Sadie went down to the village the next morning and gave Mrs Beamish an order to make that lady’s eyes sparkle. ‘My word,’ she exclaimed, ‘wouldn’t your granny have been pleased, spending all that money on extras!’
And Sadie agreed, hiding a sorrow for the old lady because she knew that her grandmother would have disliked any sign of weakness. She unpacked the groceries Mrs Beamish’s schoolboy son brought up to the cottage after lunch and Mr Trentham, coming into the kitchen for a slice of cake to fill the gap between lunch and tea, demanded to know if she had all she wanted.
‘No,’ said Sadie, ‘if you don’t mind, I’ll take the bus into Bridport tomorrow and get the things I
can’t get here. Crackers, almonds, raisins and sweets, and give an order to the butcher—they like to know in plenty of time if you want a turkey, you know.’

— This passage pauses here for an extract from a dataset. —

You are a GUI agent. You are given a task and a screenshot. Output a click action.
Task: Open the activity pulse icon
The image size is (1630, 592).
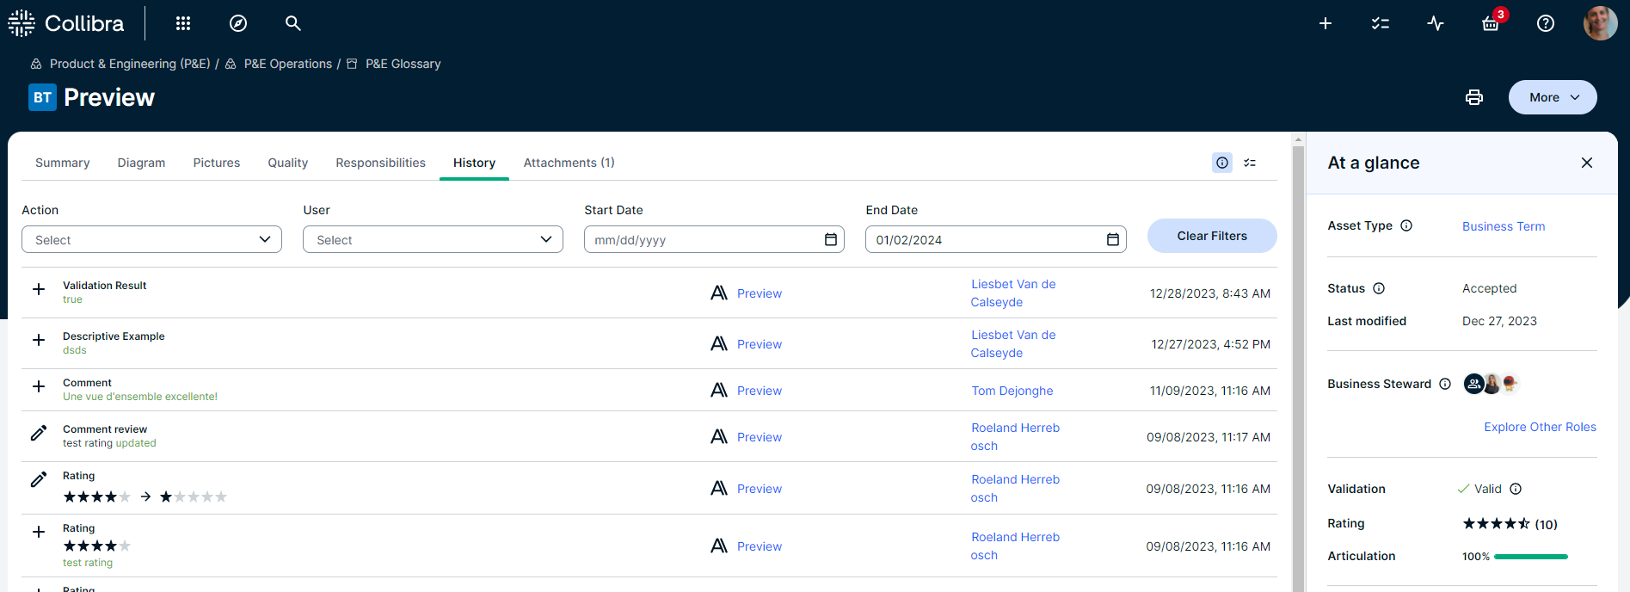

‘No, I didn’t know. It seems my education has been sadly neglected in the domestic field.’ He took a second slice of cake. ‘I’ll drive you in.’
‘I might be ages.’
‘I’ve some shopping to do too. But why don’t we go to Dorchester? Aren’t there more shops there?’
‘I don’t suppose there are many more, but there is a Marks and Spencer.’
‘Good, we’ll go directly after breakfast.’
It was a raw morning when they set out, with a freezing mist shrouding the high ground at Askerswell so that Mr Trentham had to slow down to a mere forty miles an hour. Sadie could feel his impatience mounting and said soothingly: ‘It clears up once we get off the dual carriageway.’
She sat back, conning her shopping list, feeling elegant in her new coat and beret. If there was time she would buy some gloves and perhaps a pair of shoes. And presents for the little girls and of course, Miss Murch. She hoped she was young and that they would get on together; it would be nice to have someone of her own age at the cottage.
They had coffee before he left her to do the shopping, saying that he had some to do for himself, and he would meet her at one o’clock exactly at the King’s Arms in High East Street. There was a splendidly old-fashioned grocers close to the hotel where Sadie knew that she would be able to get all the things she needed, she could go there last of all and have time to look for presents at her leisure. Handkerchiefs for Miss Murch, she decided; expensive hand-embroidered ones, and more difficult to find, two small dolls to be dressed in clothes she would make herself.
And something for Mr Trentham. What, she wondered, would be a suitable gift from a housekeeper to her employer? She found a book and old print shop and after a good deal of browsing found a small eighteenth-century map of Dorset, nicely framed. It was rather more than she had intended to pay, but the shoes could wait until her next pay day.